PROBLEM DESCRIPTION: Extract every line starting at the line that contains "Download data sheet pdf (391, 1998)" and ending with the final line of the data, inclusive; give only those lines, word for word.

Stored items:
★ ★ ★ ★
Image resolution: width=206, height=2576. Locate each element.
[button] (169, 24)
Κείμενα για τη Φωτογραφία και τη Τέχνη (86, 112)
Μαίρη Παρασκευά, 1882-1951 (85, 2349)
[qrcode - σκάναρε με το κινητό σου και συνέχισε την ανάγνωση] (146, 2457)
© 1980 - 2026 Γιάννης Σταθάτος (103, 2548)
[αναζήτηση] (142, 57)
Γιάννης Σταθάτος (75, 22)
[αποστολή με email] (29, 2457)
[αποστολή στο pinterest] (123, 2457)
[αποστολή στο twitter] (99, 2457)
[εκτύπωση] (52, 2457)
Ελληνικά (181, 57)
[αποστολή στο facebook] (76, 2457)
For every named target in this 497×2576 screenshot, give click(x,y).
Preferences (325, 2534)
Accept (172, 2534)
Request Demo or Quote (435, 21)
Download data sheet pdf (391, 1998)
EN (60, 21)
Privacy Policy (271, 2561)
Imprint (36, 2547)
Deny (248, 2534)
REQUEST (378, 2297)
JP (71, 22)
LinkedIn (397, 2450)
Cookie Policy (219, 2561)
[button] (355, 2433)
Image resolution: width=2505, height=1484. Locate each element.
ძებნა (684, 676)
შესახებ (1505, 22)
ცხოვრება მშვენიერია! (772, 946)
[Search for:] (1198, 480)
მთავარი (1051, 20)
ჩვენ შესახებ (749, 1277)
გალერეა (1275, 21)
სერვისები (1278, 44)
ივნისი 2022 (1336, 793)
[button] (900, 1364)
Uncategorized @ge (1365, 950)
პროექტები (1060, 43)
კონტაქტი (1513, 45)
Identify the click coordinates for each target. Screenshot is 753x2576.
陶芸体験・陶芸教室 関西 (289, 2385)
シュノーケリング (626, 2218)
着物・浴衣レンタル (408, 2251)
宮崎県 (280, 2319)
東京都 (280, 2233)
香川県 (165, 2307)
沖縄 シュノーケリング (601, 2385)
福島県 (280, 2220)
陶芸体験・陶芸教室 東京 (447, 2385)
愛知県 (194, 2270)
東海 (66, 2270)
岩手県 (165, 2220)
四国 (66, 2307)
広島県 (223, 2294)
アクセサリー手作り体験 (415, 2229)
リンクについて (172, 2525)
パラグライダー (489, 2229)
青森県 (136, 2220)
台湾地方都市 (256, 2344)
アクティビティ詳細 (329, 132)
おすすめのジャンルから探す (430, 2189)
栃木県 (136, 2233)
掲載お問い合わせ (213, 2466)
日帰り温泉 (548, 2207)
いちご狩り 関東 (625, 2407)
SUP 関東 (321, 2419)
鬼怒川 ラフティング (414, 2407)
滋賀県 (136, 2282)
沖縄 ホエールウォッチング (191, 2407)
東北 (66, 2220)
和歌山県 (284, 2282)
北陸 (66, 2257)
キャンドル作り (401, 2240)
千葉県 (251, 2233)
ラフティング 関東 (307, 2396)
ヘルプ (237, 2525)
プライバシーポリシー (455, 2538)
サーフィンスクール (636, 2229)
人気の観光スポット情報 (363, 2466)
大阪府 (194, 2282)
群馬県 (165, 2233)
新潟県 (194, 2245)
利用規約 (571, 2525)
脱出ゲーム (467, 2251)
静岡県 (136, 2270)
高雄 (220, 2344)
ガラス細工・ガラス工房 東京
★ ★ ★ ★
PROBLEM SOLUTION:
Download data sheet pdf (391, 1998)
EN (60, 21)
Privacy Policy (271, 2561)
Imprint (36, 2547)
Deny (248, 2534)
REQUEST (378, 2297)
JP (71, 22)
LinkedIn (397, 2450)
Cookie Policy (219, 2561)
[button] (355, 2433)
Image resolution: width=2505, height=1484. Locate each element.
ძებნა (684, 676)
შესახებ (1505, 22)
ცხოვრება მშვენიერია! (772, 946)
[Search for:] (1198, 480)
მთავარი (1051, 20)
ჩვენ შესახებ (749, 1277)
გალერეა (1275, 21)
სერვისები (1278, 44)
ივნისი 2022 (1336, 793)
[button] (900, 1364)
Uncategorized @ge (1365, 950)
პროექტები (1060, 43)
კონტაქტი (1513, 45)
Identify the click coordinates for each target. Screenshot is 753x2576.
陶芸体験・陶芸教室 関西 (289, 2385)
シュノーケリング (626, 2218)
着物・浴衣レンタル (408, 2251)
宮崎県 (280, 2319)
東京都 (280, 2233)
香川県 (165, 2307)
沖縄 シュノーケリング (601, 2385)
福島県 (280, 2220)
陶芸体験・陶芸教室 東京 (447, 2385)
愛知県 (194, 2270)
東海 (66, 2270)
岩手県 (165, 2220)
四国 (66, 2307)
広島県 (223, 2294)
アクセサリー手作り体験 (415, 2229)
リンクについて (172, 2525)
パラグライダー (489, 2229)
青森県 (136, 2220)
台湾地方都市 (256, 2344)
アクティビティ詳細 (329, 132)
おすすめのジャンルから探す (430, 2189)
栃木県 (136, 2233)
掲載お問い合わせ (213, 2466)
日帰り温泉 (548, 2207)
いちご狩り 関東 (625, 2407)
SUP 関東 (321, 2419)
鬼怒川 ラフティング (414, 2407)
滋賀県 (136, 2282)
沖縄 ホエールウォッチング (191, 2407)
東北 (66, 2220)
和歌山県 (284, 2282)
北陸 (66, 2257)
キャンドル作り (401, 2240)
千葉県 (251, 2233)
ラフティング 関東 (307, 2396)
ヘルプ (237, 2525)
プライバシーポリシー (455, 2538)
サーフィンスクール (636, 2229)
人気の観光スポット情報 (363, 2466)
大阪府 (194, 2282)
群馬県 (165, 2233)
新潟県 (194, 2245)
利用規約 (571, 2525)
脱出ゲーム (467, 2251)
静岡県 (136, 2270)
高雄 (220, 2344)
ガラス細工・ガラス工房 東京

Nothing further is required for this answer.